- EXERCISE INSTRUCTIONS: Exactly as they appear, copy the lines from the start of the entries below to the line containing "August 20, 2026 - PBS News Hour full episode (476, 1076)", both ends included.

━━━ EXERCISE MATERIAL ━━━

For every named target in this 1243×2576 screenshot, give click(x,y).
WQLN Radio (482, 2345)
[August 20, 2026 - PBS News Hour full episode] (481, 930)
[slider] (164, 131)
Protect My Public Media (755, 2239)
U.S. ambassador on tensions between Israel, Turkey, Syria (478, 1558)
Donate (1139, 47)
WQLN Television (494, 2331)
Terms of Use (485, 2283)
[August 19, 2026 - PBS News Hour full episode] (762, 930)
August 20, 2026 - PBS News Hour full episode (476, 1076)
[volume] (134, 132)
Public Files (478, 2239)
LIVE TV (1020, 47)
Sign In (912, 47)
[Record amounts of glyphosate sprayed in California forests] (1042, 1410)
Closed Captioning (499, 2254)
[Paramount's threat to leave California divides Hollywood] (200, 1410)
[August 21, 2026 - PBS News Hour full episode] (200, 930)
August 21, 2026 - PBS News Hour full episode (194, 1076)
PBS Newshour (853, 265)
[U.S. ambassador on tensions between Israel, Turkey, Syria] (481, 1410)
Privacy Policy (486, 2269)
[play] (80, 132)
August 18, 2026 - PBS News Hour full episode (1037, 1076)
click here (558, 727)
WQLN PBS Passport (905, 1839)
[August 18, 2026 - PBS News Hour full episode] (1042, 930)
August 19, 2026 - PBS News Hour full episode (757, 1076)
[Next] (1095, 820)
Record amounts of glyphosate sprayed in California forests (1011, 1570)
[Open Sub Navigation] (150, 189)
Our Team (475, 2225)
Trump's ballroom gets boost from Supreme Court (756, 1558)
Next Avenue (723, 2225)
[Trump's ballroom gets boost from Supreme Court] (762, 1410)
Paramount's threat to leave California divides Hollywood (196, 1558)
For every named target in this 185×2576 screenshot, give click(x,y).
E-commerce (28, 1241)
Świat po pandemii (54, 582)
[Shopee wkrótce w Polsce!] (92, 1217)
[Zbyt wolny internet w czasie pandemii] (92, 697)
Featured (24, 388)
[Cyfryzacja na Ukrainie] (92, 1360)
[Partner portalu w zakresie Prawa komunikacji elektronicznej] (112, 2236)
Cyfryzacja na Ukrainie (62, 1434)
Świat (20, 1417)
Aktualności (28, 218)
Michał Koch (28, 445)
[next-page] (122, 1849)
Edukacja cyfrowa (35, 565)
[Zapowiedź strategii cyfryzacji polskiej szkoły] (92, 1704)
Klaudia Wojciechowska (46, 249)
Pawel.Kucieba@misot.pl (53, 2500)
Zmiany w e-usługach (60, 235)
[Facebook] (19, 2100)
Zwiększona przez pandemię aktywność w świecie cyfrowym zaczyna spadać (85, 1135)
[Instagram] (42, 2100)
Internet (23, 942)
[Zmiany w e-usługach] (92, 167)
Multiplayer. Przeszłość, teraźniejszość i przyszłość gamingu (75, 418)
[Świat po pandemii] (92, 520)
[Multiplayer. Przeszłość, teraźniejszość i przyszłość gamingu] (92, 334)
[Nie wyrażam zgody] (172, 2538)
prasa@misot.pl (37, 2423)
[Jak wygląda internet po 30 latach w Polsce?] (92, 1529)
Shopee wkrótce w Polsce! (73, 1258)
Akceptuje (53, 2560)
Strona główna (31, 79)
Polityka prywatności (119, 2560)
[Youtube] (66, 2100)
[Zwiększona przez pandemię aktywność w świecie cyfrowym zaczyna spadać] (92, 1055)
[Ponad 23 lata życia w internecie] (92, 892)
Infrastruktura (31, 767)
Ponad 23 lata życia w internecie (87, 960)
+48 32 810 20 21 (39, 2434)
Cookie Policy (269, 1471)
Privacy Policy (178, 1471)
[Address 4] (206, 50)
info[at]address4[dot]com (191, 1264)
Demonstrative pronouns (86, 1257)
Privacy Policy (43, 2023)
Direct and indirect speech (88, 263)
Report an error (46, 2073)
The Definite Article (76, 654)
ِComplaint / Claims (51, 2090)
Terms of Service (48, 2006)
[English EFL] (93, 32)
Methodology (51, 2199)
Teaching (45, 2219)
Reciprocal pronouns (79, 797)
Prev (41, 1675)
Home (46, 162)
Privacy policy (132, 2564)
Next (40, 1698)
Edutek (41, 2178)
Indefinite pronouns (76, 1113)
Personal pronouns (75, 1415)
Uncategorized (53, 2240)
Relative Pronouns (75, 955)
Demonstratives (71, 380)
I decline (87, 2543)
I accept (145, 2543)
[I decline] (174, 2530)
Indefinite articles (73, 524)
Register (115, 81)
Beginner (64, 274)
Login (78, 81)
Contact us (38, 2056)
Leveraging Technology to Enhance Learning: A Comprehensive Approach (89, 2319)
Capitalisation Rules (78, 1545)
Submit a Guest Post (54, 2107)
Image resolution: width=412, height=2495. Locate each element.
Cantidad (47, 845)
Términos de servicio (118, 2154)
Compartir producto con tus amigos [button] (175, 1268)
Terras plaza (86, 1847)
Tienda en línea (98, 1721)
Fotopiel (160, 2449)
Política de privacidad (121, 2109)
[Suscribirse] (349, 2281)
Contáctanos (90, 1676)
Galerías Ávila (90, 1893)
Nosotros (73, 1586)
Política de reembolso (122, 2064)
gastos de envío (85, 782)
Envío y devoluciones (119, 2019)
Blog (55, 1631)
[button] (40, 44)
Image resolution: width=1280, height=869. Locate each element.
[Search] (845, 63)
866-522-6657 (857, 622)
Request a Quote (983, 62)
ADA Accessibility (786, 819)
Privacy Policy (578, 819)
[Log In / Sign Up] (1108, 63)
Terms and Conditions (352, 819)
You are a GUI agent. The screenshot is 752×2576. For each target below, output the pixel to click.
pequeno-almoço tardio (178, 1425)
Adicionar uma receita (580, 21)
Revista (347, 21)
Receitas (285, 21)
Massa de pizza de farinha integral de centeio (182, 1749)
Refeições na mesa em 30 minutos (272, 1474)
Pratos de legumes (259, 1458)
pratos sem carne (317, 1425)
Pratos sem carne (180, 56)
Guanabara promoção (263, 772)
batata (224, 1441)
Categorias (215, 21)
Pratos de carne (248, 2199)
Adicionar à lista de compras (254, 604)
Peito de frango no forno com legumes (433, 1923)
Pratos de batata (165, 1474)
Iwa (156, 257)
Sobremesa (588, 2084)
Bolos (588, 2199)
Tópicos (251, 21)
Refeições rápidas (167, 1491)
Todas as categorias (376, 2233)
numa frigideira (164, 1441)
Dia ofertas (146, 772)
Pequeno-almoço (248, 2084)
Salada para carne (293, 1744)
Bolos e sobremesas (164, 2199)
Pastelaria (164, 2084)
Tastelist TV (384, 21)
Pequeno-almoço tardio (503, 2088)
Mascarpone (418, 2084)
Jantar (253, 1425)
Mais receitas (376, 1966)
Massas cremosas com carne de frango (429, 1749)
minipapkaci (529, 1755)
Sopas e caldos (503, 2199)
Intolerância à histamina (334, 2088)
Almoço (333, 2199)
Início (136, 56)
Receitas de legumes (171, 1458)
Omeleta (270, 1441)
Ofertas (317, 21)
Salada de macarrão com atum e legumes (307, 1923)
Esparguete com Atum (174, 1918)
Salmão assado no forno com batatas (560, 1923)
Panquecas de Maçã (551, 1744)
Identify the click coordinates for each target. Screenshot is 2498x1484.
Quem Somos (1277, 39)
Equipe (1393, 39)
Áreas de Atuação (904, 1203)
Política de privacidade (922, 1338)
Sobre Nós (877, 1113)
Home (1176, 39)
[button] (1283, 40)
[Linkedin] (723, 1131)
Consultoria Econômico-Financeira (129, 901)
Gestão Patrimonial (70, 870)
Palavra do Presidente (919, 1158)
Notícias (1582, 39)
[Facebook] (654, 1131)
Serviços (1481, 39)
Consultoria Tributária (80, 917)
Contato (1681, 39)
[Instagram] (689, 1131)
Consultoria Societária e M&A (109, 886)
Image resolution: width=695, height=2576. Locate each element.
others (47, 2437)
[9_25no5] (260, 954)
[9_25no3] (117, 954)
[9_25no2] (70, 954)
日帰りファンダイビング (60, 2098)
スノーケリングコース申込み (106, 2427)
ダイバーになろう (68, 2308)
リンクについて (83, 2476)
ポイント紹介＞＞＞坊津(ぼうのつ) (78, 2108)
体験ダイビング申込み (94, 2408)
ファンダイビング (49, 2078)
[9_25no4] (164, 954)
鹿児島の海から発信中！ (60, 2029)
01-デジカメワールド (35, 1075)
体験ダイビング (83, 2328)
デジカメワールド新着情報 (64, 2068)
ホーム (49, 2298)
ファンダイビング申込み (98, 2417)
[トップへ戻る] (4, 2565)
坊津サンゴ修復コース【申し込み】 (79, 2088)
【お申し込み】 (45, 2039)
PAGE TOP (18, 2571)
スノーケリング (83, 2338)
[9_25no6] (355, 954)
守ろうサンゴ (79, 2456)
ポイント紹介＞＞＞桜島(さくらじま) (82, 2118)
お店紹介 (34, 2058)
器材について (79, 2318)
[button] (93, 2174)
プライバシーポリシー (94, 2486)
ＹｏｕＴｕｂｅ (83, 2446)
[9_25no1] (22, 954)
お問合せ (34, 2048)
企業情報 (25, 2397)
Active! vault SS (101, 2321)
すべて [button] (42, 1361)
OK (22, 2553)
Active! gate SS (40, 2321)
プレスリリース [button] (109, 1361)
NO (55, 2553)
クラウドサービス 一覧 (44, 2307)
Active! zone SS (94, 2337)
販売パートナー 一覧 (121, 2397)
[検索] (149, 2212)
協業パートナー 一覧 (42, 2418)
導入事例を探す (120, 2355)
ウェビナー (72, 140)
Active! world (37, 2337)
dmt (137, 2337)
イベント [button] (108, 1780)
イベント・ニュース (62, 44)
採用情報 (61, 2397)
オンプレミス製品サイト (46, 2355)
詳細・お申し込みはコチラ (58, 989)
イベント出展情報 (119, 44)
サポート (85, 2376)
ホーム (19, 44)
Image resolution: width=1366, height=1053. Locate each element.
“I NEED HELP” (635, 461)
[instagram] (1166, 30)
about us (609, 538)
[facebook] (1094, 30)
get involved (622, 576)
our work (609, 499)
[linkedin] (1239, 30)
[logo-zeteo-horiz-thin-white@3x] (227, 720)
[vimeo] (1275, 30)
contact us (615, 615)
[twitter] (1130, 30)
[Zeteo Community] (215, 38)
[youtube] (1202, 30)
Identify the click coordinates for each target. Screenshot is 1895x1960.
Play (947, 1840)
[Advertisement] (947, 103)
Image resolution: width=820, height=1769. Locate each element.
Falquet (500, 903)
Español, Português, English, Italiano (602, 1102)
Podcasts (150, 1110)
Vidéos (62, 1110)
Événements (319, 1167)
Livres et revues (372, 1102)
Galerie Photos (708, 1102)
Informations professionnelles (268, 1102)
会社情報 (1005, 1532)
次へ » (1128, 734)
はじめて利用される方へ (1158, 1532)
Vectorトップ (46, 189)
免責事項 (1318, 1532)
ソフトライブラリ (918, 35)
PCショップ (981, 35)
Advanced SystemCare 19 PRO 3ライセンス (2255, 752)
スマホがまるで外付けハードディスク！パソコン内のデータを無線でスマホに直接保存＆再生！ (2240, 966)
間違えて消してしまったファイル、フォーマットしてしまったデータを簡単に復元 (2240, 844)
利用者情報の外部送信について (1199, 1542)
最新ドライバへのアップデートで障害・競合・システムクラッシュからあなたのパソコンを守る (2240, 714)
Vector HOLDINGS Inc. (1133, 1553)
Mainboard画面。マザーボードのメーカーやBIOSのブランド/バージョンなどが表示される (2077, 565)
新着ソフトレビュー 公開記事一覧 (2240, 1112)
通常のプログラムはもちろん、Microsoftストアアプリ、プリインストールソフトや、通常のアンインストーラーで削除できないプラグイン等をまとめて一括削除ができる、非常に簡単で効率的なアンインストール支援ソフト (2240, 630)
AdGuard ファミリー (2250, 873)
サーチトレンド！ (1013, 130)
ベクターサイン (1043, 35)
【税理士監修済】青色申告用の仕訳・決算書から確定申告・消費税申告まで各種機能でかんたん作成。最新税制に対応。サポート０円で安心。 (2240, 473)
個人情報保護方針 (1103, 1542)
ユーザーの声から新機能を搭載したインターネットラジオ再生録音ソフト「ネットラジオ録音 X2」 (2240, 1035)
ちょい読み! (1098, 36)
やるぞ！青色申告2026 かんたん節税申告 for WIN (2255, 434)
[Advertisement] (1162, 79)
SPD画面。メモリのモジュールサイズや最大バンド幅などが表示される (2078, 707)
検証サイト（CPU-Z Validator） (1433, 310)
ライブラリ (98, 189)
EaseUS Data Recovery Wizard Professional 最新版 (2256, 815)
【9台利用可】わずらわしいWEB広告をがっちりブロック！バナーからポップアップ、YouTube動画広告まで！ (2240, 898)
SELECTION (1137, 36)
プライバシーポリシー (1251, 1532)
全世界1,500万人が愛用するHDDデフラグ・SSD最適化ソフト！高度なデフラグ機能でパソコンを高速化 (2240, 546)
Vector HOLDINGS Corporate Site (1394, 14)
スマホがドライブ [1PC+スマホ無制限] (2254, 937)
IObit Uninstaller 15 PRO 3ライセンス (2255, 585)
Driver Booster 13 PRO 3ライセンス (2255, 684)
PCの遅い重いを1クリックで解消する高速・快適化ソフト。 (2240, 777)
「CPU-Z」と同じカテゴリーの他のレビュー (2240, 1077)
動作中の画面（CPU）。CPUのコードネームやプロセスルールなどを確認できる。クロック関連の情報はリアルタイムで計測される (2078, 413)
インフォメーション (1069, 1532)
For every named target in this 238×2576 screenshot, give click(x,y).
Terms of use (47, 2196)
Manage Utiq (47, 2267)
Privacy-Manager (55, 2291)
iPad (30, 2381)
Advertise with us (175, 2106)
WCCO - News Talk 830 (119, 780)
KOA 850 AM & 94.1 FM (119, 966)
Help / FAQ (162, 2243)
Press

━━━

- RESULT BELOW:
For every named target in this 1243×2576 screenshot, give click(x,y).
WQLN Radio (482, 2345)
[August 20, 2026 - PBS News Hour full episode] (481, 930)
[slider] (164, 131)
Protect My Public Media (755, 2239)
U.S. ambassador on tensions between Israel, Turkey, Syria (478, 1558)
Donate (1139, 47)
WQLN Television (494, 2331)
Terms of Use (485, 2283)
[August 19, 2026 - PBS News Hour full episode] (762, 930)
August 20, 2026 - PBS News Hour full episode (476, 1076)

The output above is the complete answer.